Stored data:

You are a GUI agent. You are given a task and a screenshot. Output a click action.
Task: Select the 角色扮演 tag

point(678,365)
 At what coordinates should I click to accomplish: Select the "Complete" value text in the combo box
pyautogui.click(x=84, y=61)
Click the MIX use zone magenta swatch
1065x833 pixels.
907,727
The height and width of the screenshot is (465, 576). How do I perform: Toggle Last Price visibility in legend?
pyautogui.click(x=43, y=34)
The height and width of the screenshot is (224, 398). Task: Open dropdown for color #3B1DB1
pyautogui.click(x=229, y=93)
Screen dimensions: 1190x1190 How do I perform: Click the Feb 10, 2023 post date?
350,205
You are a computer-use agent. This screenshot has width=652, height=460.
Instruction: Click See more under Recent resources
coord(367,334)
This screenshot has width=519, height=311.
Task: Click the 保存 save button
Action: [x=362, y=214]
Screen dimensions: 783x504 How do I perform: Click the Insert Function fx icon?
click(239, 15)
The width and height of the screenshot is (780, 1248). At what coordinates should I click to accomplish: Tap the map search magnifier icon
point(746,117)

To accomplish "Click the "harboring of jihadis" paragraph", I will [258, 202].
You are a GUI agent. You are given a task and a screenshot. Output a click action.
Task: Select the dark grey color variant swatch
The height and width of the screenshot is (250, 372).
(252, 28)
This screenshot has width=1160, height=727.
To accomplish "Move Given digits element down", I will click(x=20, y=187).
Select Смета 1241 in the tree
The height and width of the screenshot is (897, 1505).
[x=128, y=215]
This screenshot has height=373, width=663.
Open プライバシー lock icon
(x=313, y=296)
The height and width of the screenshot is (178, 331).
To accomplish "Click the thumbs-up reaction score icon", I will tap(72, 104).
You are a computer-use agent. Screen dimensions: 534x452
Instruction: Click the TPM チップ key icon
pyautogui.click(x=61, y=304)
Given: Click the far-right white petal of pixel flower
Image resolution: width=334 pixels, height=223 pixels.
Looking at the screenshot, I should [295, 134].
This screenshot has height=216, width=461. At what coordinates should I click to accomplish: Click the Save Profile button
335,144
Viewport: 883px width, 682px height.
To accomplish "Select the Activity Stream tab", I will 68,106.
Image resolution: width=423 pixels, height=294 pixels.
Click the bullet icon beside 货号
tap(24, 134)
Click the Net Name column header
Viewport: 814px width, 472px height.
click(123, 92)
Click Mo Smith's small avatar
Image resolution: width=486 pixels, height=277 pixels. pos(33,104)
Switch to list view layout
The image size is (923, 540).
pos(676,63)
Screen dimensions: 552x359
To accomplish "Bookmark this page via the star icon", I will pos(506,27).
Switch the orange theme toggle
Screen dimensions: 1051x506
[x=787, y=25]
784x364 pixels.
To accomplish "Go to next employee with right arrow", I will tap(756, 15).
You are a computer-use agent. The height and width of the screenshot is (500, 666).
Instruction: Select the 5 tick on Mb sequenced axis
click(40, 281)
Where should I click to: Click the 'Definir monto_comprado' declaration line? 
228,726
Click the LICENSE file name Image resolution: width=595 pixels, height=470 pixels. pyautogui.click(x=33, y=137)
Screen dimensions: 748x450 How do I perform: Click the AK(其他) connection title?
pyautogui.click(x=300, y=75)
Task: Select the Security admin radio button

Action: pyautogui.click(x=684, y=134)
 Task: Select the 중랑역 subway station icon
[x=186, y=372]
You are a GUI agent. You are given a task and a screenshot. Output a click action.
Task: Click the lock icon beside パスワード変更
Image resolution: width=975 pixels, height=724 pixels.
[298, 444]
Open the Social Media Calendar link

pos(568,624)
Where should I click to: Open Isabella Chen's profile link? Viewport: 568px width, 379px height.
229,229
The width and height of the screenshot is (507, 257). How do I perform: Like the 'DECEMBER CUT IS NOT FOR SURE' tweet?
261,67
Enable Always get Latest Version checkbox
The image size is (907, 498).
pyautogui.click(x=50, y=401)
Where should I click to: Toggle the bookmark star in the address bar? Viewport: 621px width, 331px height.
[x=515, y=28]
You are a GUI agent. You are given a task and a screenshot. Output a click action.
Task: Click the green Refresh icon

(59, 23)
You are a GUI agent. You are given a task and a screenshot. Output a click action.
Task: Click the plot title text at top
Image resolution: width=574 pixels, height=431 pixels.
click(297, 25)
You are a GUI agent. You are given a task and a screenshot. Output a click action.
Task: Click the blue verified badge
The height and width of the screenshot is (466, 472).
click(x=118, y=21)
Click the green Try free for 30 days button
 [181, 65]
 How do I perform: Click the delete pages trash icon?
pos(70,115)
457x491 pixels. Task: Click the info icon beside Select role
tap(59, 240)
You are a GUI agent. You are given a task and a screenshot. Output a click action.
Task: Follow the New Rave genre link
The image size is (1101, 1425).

=== INSTRUCTIONS FOR THE TASK ===
Up to and including the line with "You are a computer-use agent. This", write out the records above exactly, starting from their first line.

=== TASK ANSWER ===
You are a GUI agent. You are given a task and a screenshot. Output a click action.
Task: Select the 角色扮演 tag

point(678,365)
 At what coordinates should I click to accomplish: Select the "Complete" value text in the combo box
pyautogui.click(x=84, y=61)
Click the MIX use zone magenta swatch
1065x833 pixels.
907,727
The height and width of the screenshot is (465, 576). How do I perform: Toggle Last Price visibility in legend?
pyautogui.click(x=43, y=34)
The height and width of the screenshot is (224, 398). Task: Open dropdown for color #3B1DB1
pyautogui.click(x=229, y=93)
Screen dimensions: 1190x1190 How do I perform: Click the Feb 10, 2023 post date?
350,205
You are a computer-use agent. This screenshot has width=652, height=460.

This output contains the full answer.